**Work item**
Transcribe the lines below exactly, beginning with the line that holds "Viewport: 1557px width, 735px" and ending with the final line, both included. Pictures are to be left out.

**Supplied entries**
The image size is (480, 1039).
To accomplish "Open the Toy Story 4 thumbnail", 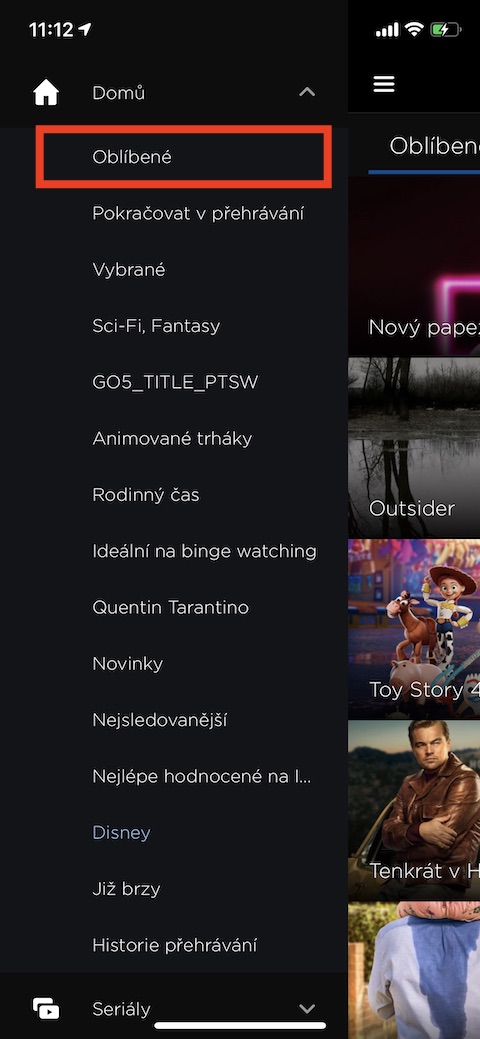I will click(x=414, y=629).
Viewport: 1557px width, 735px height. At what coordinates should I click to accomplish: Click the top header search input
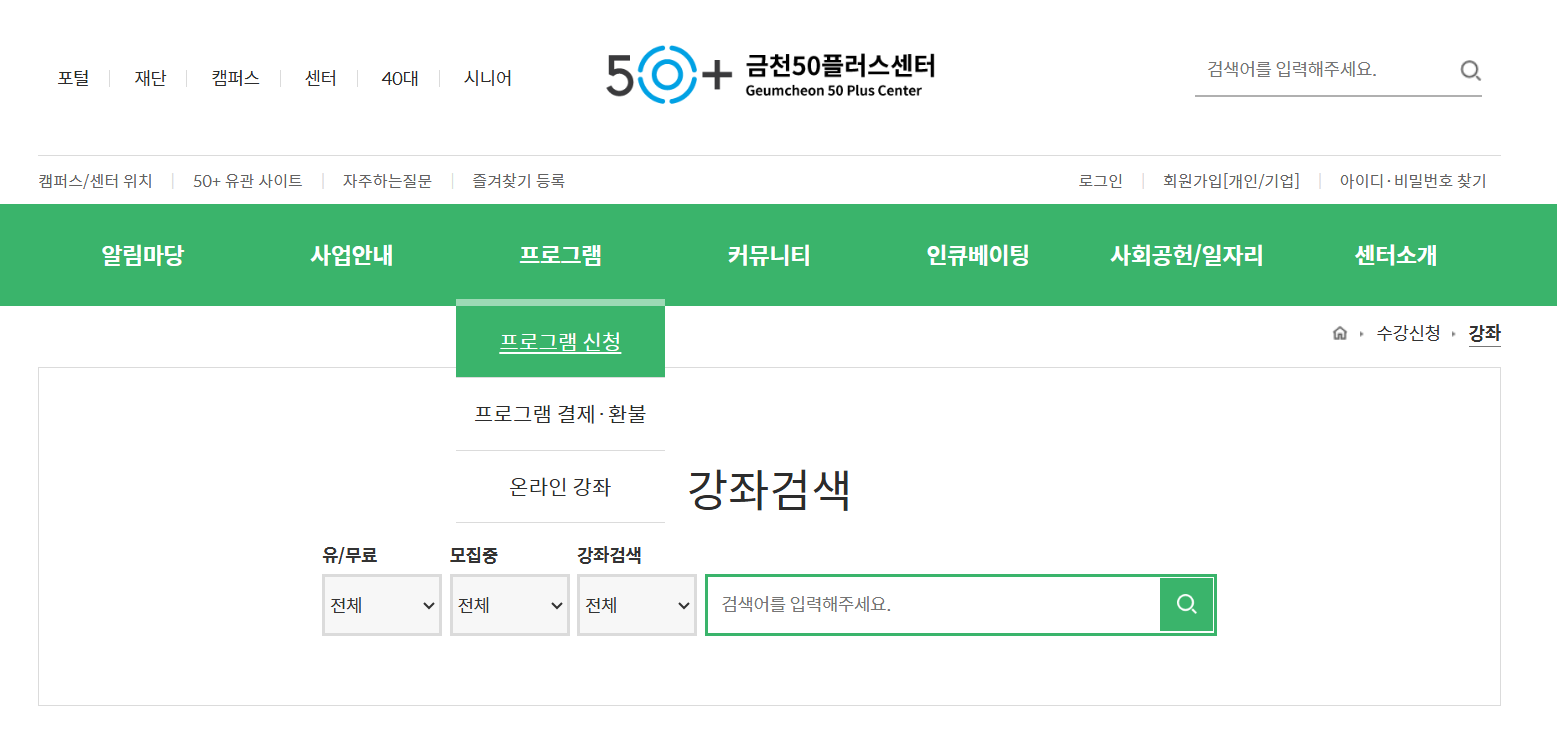[x=1322, y=70]
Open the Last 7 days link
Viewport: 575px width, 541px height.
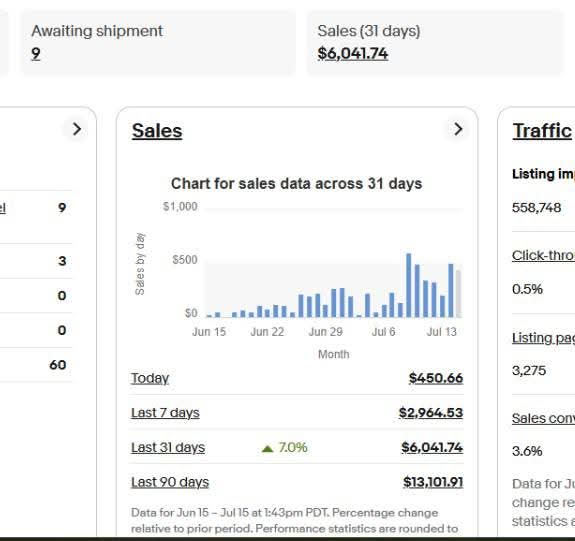tap(165, 413)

**Output for this task**
Viewport: 1557px width, 735px height. At what coordinates should I click to accomplish: Click the top header search input
[x=1322, y=70]
Open the Last 7 days link
Viewport: 575px width, 541px height.
tap(165, 413)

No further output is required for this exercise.